Friday, 26 July 2013
I was discussing this topic with Father Dickson this afternoon and he pointed out a post on Catholic and Loving It which I found very amusing and full of common sense. James’ cartoons on the subject are a great way of showing how ridiculous the rejection of inclusive language really is. My favourites are the woman who wanted to get out of the rain but couldn’t because her husband had brought a two-man tent, and the lady swimming safely in the sea because the warning only notified her of man-eating sharks... I suppose we need to alter our language to say “Two-person Tent” and “People-eating sharks”. But that would be as daft as changing ‘manhole’ into ‘person-hole’. After all, we are not talking of ‘male’ when we say ‘man’ –though even if we were, God has seen to it that the male determines the sex of our offspring in that only the male carries both Y (male) and X (female) chromosomes, meaning the male can stand in for both sexes of humanity -perhaps that is one factor for God determining that the Incarnation be in the male sex?

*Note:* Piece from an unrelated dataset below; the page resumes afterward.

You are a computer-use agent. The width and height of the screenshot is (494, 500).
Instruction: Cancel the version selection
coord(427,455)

Personally, I am tired of hearing language manipulated in the liturgy by politically correct clergy. One of the most grating things I ever heard was a changing of the Beatitudes to “You shall be called daughters and sons of God”. What is wrong with “Children of God” –or “sons of God” for that matter? Are women so easily offended? Most, I think, are not. Why are we subjugating Christ and the Gospel to politically correct contemporary language that arose because secular feminists of both sexes felt hurt at not having the female sex explicitly identified? It seems like we are telling God He ought to have been wiser in His use of words when He walked the earth. We then have the heretical idea of “God the Mother, God the Daughter and God the Holy Spirit”. Those who won’t go that far say “God the Creator, God the Redeemer and God the Sanctifier”. Whichever phrase is preferred, there is an intrinsic rejection of Divine Revelation since Father and Son is how God chose to reveal Himself.

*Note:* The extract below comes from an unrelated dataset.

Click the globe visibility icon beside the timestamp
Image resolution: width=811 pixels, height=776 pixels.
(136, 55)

While we know God does not simply encompass both genders but transcends them, we can have no part with the idea that His Self-revelation was constrained by human culture; indeed the culture in which the Incarnation took place was specifically chosen by God (“At the appointed time...” Gal.4v4) and as such must have been suitable as a vehicle for His Self-revelation. We, in our turn, are not at liberty to change Divine Revelation just to avoid hurting the sensibilities of those who are emotionally charged (challenged?) and easily hurt. I don’t see the use of “sisters and brothers” as a ‘justice’ thing, simply because the phrase divides the sexes which, if we take it too far, could end with the proposition that only males are saved...
I am not sure the secular feminists have it right anyway. Inclusivity is better expressed by use of the words “man”, “humanity”, “mankind” etc., since they include both sexes; phrases such as “sisters and brothers”, “men and women”; “girls and boys” discriminate; they are therefore not inclusive but exclusive since they intrinsically delineate one sex from the other. Truly inclusive language is to be found in the terms “humanity”, “man”, “mankind”, even “brethren”. Perhaps our clergy need to revisit not only the nature of these words but help those who are offended by them to a more broad, more open understanding of language, and a less emotional reaction.
Thursday, 25 July 2013
I am old enough to remember when my favourite singer of the day (the barefoot Sandie Shaw) won the Eurovision Song Contest singing “Puppet On A String”. I turned on the TV the other night and thought my receiver had somehow switched itself from EWTN to the BBC, since I was confronted by a re-run of the Eurovision Song Contest: the singer was an attractive young lady with a good voice on a stage with a nice colourful haze that I presumed had something to do with her song. Then I noticed that he was assisted by an altar server, and I was captured: had heaven decided to enter the Eurovision Song Contest? It was then that I realised this was not Eurovision, but a World Youth Day presentation of the Holy sacrifice of the Mass. It was truly hard to tell the difference between Eurovision and Catholic worship: as with Eurovision, the worship offered that night seemed focused on pleasing the crowd; on being ‘grounded’ or (as some would say) “incarnational”. I would say “earthbound; anthropocentric”. Liturgy ought to lift us from earth to heaven; it should bring us to meet the Risen and Ascended Lord; it should have a music which is clearly not contemporary to time and place. In short, it requires Gregorian Chant -which is not bound by time or place- if it is to achieve its aim of lifting us toward that which is beyond time and place: Heaven.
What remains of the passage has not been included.